▸ **PASSAGE PROVIDED**:
- - - - -
Domain, DNS and cache poisoning: Full Stack Web Development(Article:2)

Rajeev Singh
Funerds
Published in
6 min readMay 17, 2019

A domain, we all know what a domain is because you got here somehow www.medium.com is a domain. A subdomain would be funerds.medium.com.

Domains are just a high-level wrapper on an IP address. But what does that mean? Well, it's basically like any place on google maps, when we search for the Indian Museum of Arts(IMA) it tells us where it is and lets us navigate to it. Now Google has mapped the museum to its latitude and longitude. So here the Indian Museum of Arts is a domain and the latitude-longitude are IP addresses. Now it will be hard to remember so many latitude-longitude(IP addresses) and hence we name things with easy to remember names(Domain).

IP address, stands for internet protocol. It’s just the type of protocol that people agreed on years ago to say, here’s how I wanna communicate with other networks, and there are lots of different protocols, but we use something called, TCP/IP. TCP is transmission control protocol, we’re not gonna cover that because that is a totally different article in itself. If you want to dig more about it then CLICK HERE.

Now, where do we store all this mapping information? This is where DNS(Domain Name System) comes into play. It's like a Phone Book but for domains. DNS is a global system for translating IP addresses to human-readable domain names. When a user tries to access a web address like “example.com”, their web browser or application performs a DNS Query against a DNS server, supplying the hostname. The DNS server takes the hostname and resolves it into a numeric IP address, which the web browser can connect to.

But you have caches everywhere because say you go to google.com. You don’t want to keep looking that up every time. You don’t have to resolve that to whatever the IP address every single time. So there are different layers we keep cache to store this information to cut down on the latency. So if you have visited a website then it's Domain-IP information is stored in your local cache, your router cache and all the DNS name servers between the DNS server of the site and your laptop. A component called a DNS Resolver is responsible for checking if the hostname is available in the local cache, and if not, contacts a series of DNS Name Servers, until eventually it receives the IP of the service the user is trying to reach and returns it to the browser or application. This usually takes less than a second.

Deep dive into DNS here.

Now there are several DNS servers and all of them interact with each other, keeping everything up to date. For example, when we purchase a domain online from any provider, all the DNS servers have to be updated with that information for your domain to work and this is why it takes a little time after you buy or update the IP address of your server in your domain.

If you are already overwhelmed with the voodoo that takes place under the hood then wait for the security loopholes it poses to the internet to take it to another level. Imagine a situation where one of the DNS providers is down/hacked/unavailable, what would happen then? Yes, all the sites registered at that DNS will go offline. You can always type the IP address if you remember, in that case, the site will work but let's be practical here, ain’t nobody got time to remember IP addresses. So taking down one DNS provider can result in thousands of site not working by there domain name.
- - - - -
▸ **LISTED RECORDS**:
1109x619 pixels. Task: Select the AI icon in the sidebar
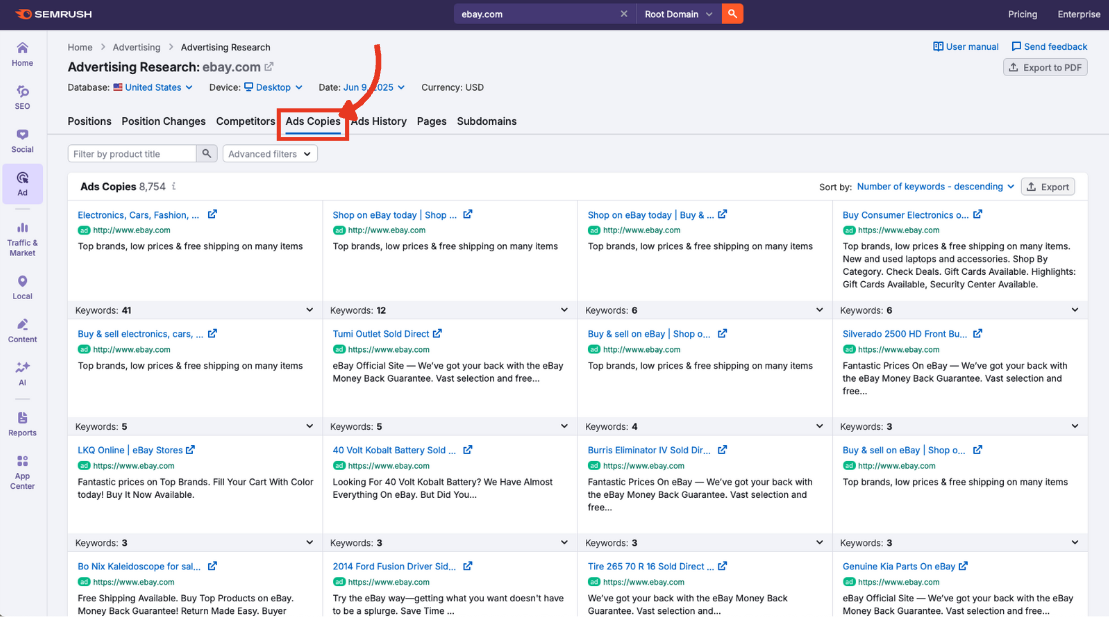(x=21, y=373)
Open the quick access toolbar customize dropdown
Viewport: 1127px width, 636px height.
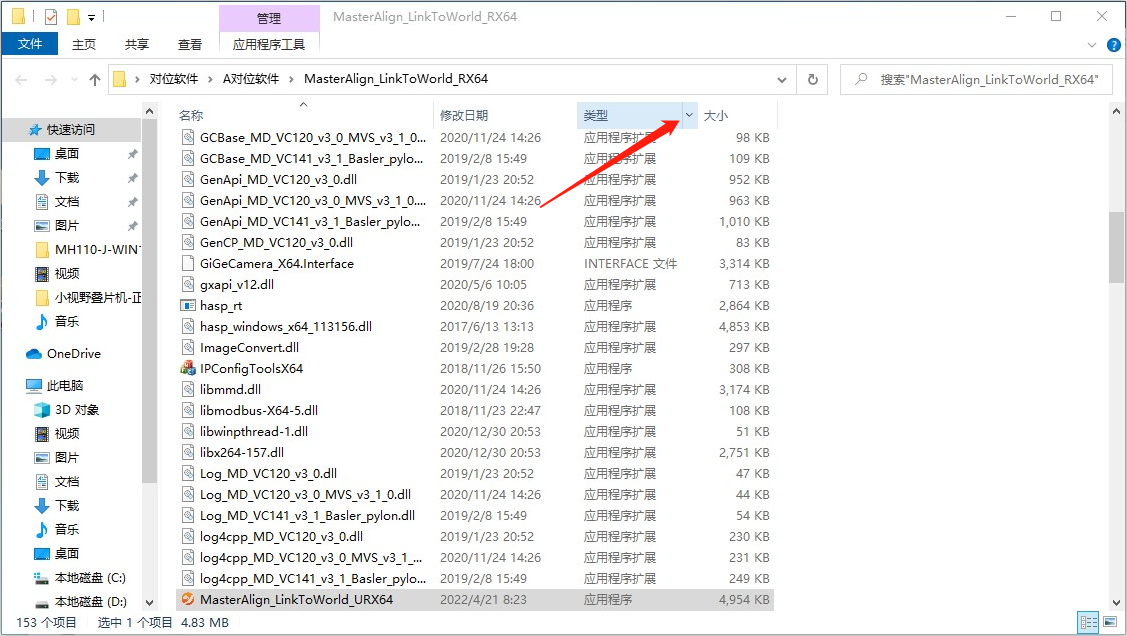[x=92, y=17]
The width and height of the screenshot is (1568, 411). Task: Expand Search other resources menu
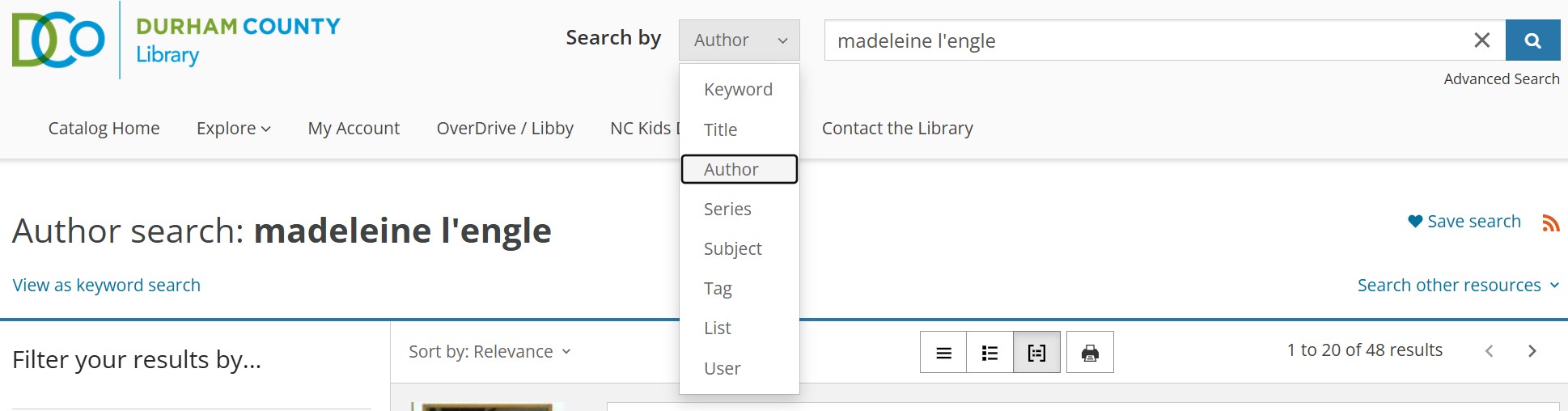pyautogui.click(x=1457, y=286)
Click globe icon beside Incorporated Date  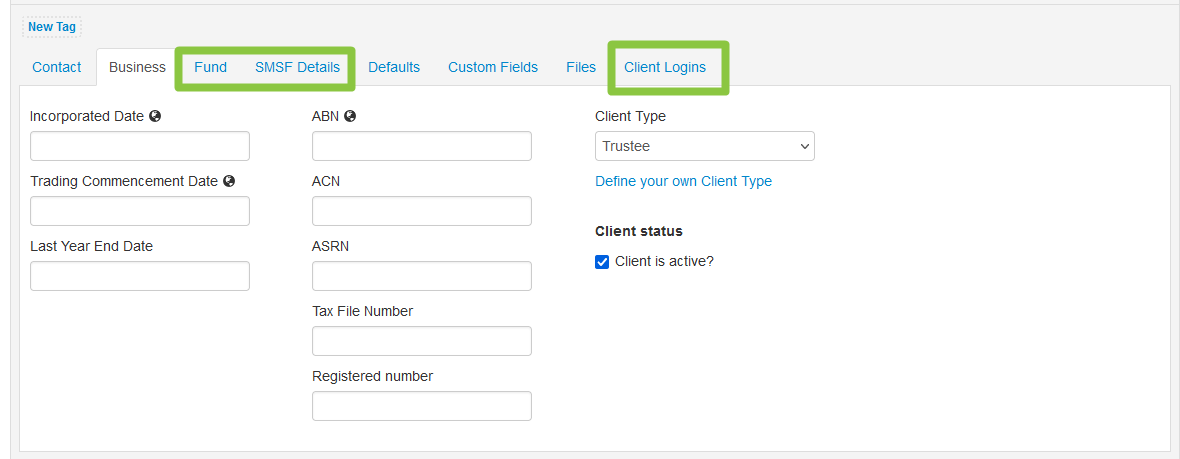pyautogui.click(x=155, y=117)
- - - - -
▸ **JOBS**:
1. According to the article on domains and DNS, how long does the DNS Resolver's lookup usually take?
2. From the article on domains and DNS, return the stretch from "Domain, DNS and" through "would be funerds.medium.com.".
3. Extend the article on domains and DNS beyond its final sentence.
The entries are separate from the article on domains and DNS and bear no relation to it.

▸ **RESPONSE LIST**:
1. It usually takes less than a second.

2.
Domain, DNS and cache poisoning: Full Stack Web Development(Article:2)

Rajeev Singh
Funerds
Published in
6 min readMay 17, 2019

A domain, we all know what a domain is because you got here somehow www.medium.com is a domain. A subdomain would be funerds.medium.com.

3.
Now, this is something we don’t have control over but there is something else lurking in the dark about which we need to worry and prevent from happening. Its cache poisoning. So, if someone copies amazon.com and host it on their own server(x IP) and somehow poison all this cache that we talked about earlier, to say that amazon.com isn’t 176.32.103.205, it’s actually this other x IP address. Then they can trick you to enter your login/credit card information and throw you back on amazon.com without you knowing what happened.

So, DNS pass voice is a real thing. One way to solve that is through HTTPS which is a handshake between the browser and the server, and the DNS provider says, I am where I say I am. But in the early days of the internet, this was so malicious which is why companies like Chrome and Firefox are so insistent on HTTPS.

Also, always turn on two-factor authentication on your domains as they are worth money, it’s real estate in the land of the Internet. And domain hijacking is a very real thing where people take over your domain and then sell it to somebody else before you even knew what happened.

Experiment section:

Aim: Get a domain to point to your server/application/anywhere you want to.

Assumptions:

We own a virtual private server(VPS: we’ll learn more about it in upcoming articles) with an IP address: 8.8.8.8

Procedure:

Steps of this experiment are listed below:

STEP 1:
Buy a domain from any of the domain providers online(GoDaddy, Namecheap, Squarespace etc)

STEP 2:
Open the advanced DNS settings in your respective provider’s console. Now we’ll start editing DNS record. A single DNS record holds a lot of data:

  1. Address Mapping record (A Record) — also known as a DNS host record, stores a hostname and its corresponding IPv4 address.
  2. IP Version 6 Address record (AAAA Record) — stores a hostname and its corresponding IPv6 address.
  3. Canonical Name record (CNAME Record) — can be used to alias a hostname to another hostname. When a DNS client requests a record that contains a CNAME, which points to another hostname, the DNS resolution process is repeated with the new hostname.
  4. Name Server records (NS Record) — specifies that a DNS Zone, such as “example.com” is delegated to a specific Authoritative Name Server, and provides the address of the name server.
  5. Mail exchanger record (MX Record)
  6. Reverse-lookup Pointer records (PTR Record)
  7. Certificate record (CERT Record)
  8. Service Location (SRV Record)
  9. Text Record (TXT Record)
  10. Start of Authority (SOA Record)

Among all these, at this stage, we just need A record to point the domain to our own server/app.

STEP 3:
Create two A Record for the host:

  1. Host: @
    Points to: 8.8.8.8
    TTL: 600seconds
    This record is to resolve the domain with example.com
  2. Host: www
    Points to: 8.8.8.8
    TTL: 600seconds
    This record is to resolve the domain with www.example.com

TTL: Time to live
An older common TTL value for DNS was 86400 seconds, which is 24 hours. A TTL value of 86400 would mean that, if a DNS record was changed on the authoritative nameserver, DNS servers around the world could still be showing the old value from their cache for up to 24 hours after the change.

STEP 4:
At this stage, we just hold the bucket of popcorn and let the DNS servers update the record. This may take up to 5mins to 48hours to complete. And after it's done when we type our domain name in the browser it will open our imaginary server 8.8.8.8.

Result: Working domain which points to our private server.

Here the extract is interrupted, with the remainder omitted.